First Human Safety and Effectiveness Study of Defibrillation with a Novel Patch Wearable Cardioverter-Defibrillator (P-WCD).

ABSTRACT

BACKGROUND: WCDs are indicated in patients at risk of sudden cardiac arrest who are not immediate candidates for implantable defibrillator therapy. Limitations of existing WCDs include poor compliance and high false alarm rates. The Jewel is a novel patch-WCD (P-WCD) that addresses these limitations with an adhesive-based design for near-continuous wear and a machine learning algorithm designed to minimize inappropriate detections. This was a first-in-human study of the Jewel P-WCD conducted in an electrophysiology (EP) lab to determine the safety and effectiveness of the device in terminating VT/VF with a single shock. OBJECTIVE: To evaluate the safety and effectiveness of terminating VT/VF with a single shock using the Jewel P-WCD. METHODS: This was a first-in-human, prospective, single-arm, single-center study in patients scheduled for an EP procedure in which VT/VF was expected to either spontaneously occur or be induced. The Jewel P-WCD was placed on consented patients; upon confirmation of VT/VF, a single shock (150J) was delivered via the device.
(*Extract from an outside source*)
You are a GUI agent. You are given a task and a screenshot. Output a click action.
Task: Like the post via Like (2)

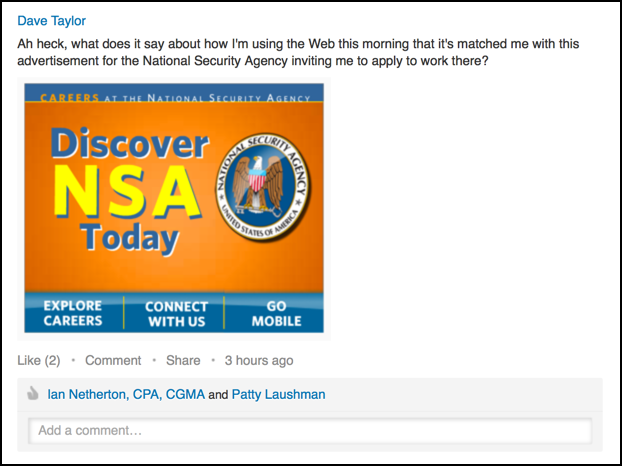tap(39, 360)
A group sequential design and Pocock alpha spending function was used to measure the observed proportion of successful VT/VF single-shock terminations. The endpoint was achieved if the lower confidence limit exceeded the performance goal of 62%, using a one-sided lower 97.4% exact confidence bound. RESULTS: Of 18 eligible subjects, 16 (88.9%, 97.4% confidence bound 65.4%) were successfully defibrillated with a single shock, exceeding the primary endpoint performance goal with no adverse events. CONCLUSIONS: This first-in-human evaluation of the Jewel P-WCD demonstrated the safety and effectiveness of terminating VT/VF. REGISTRATION URL https//www.clinicaltrials.gov/; Unique identifier NCT05490459.